* Data for analysis *
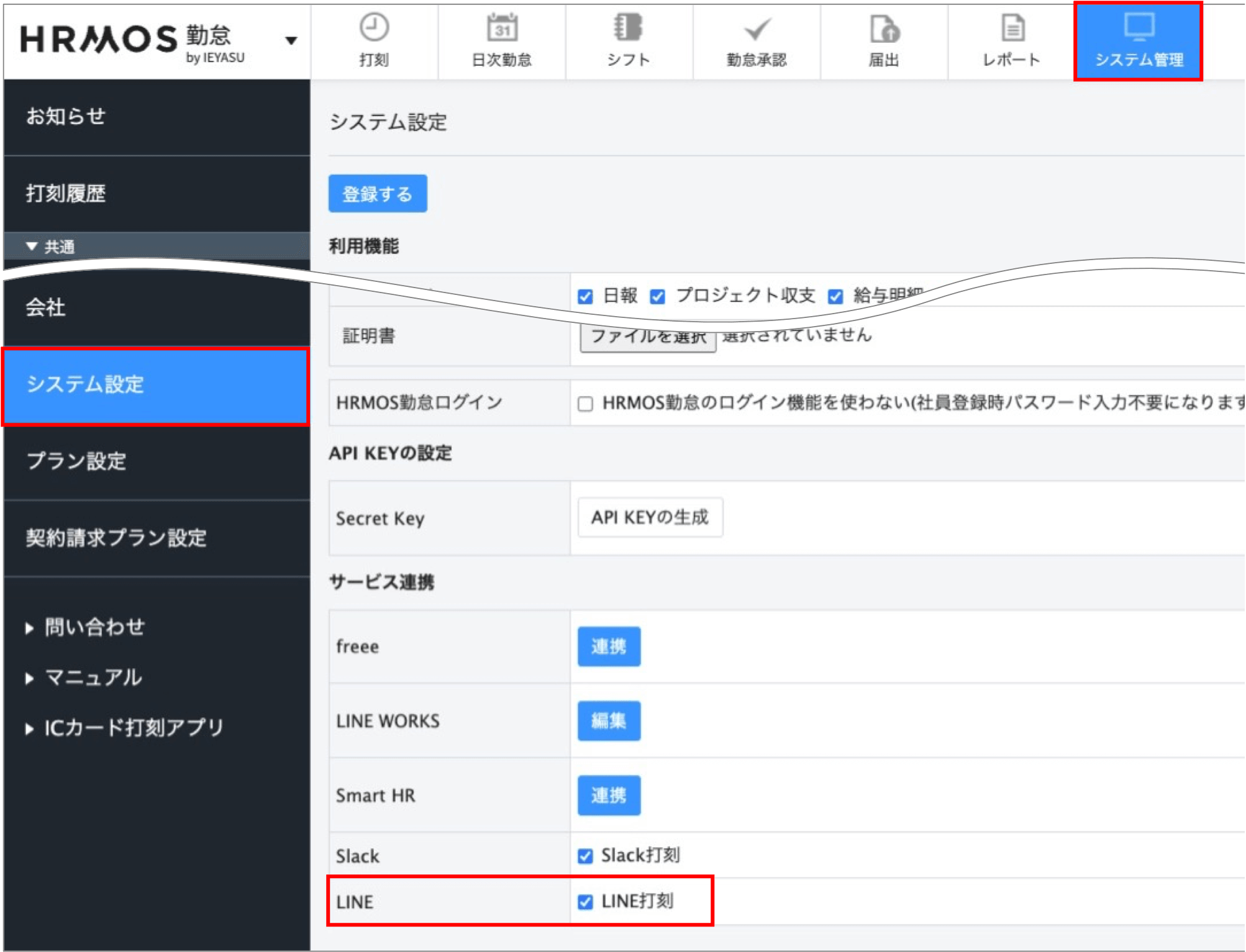The height and width of the screenshot is (952, 1246).
Task: Open 日次勤怠 via the calendar icon
Action: tap(502, 29)
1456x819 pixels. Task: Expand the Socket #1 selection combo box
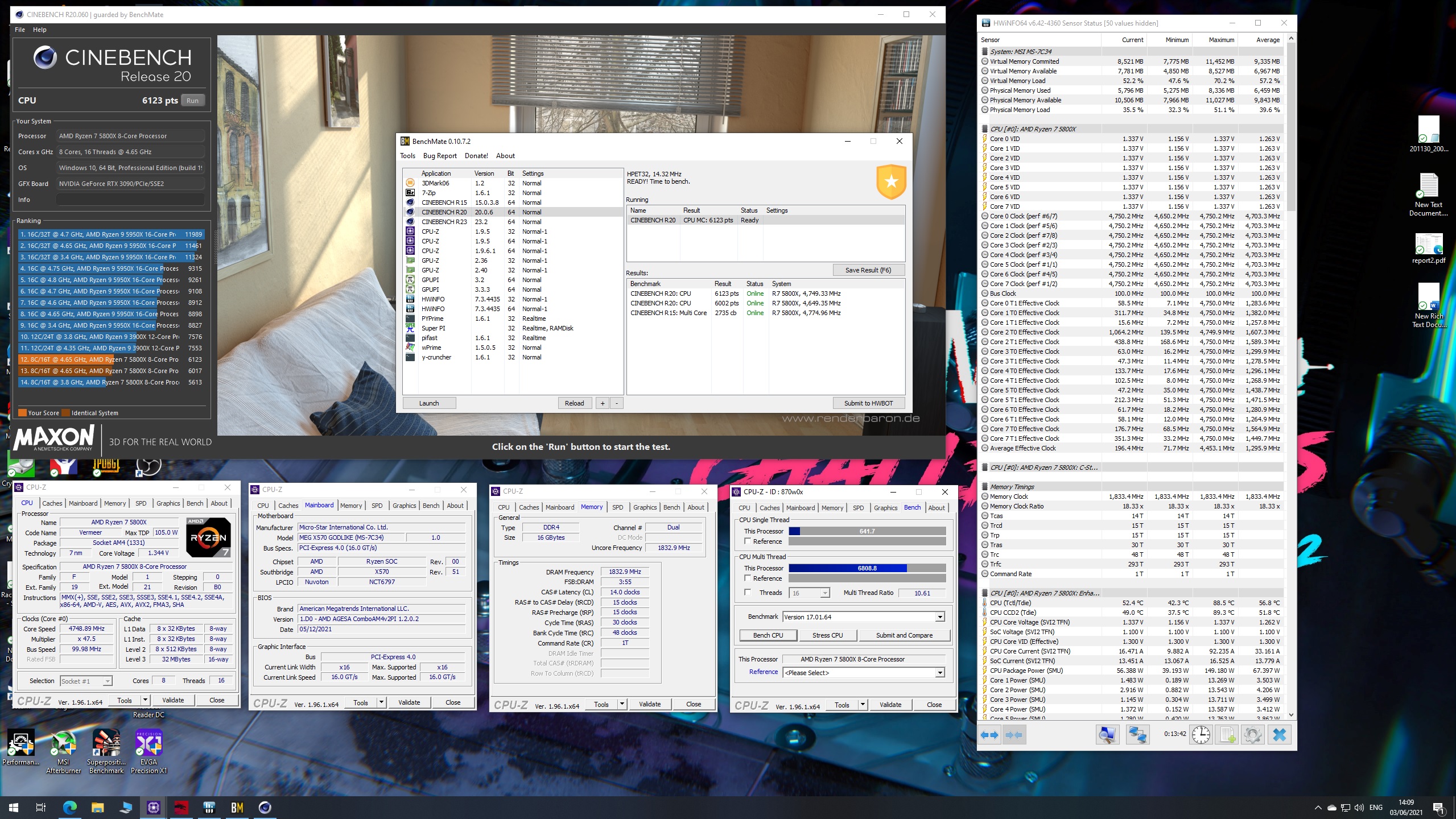point(108,681)
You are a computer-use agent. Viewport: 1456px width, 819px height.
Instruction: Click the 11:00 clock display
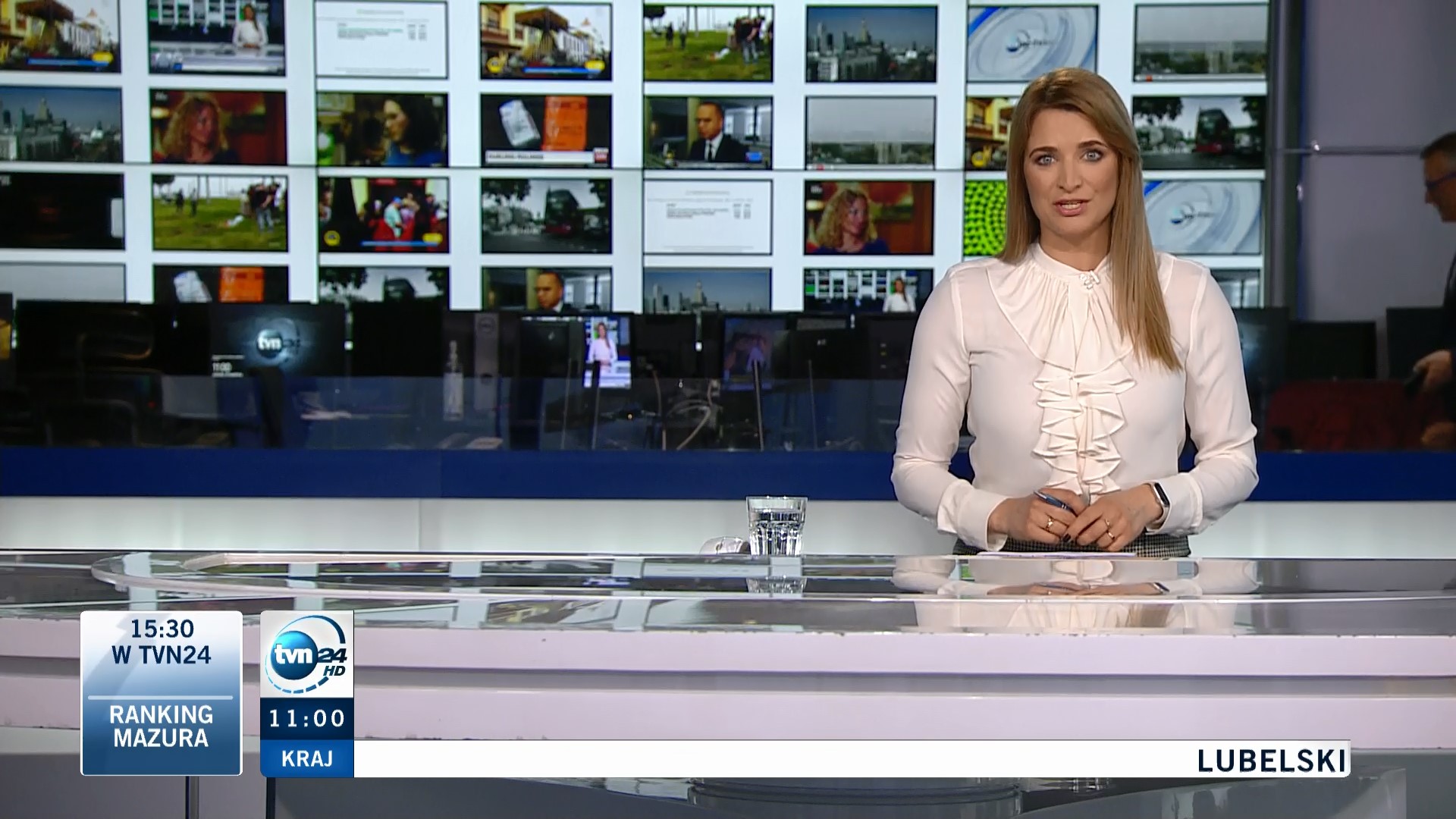306,718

* Problem details *
Skipping any pictures, copy the line that holds "1456x819 pixels. Task: Expand" and each line after it through the last line of the records, unchanged, and no other lines.

* Output *
1456x819 pixels. Task: Expand the Socket #1 selection combo box
point(108,681)
You are a computer-use agent. Viewport: 1456px width, 819px height.
Instruction: Click the 11:00 clock display
306,718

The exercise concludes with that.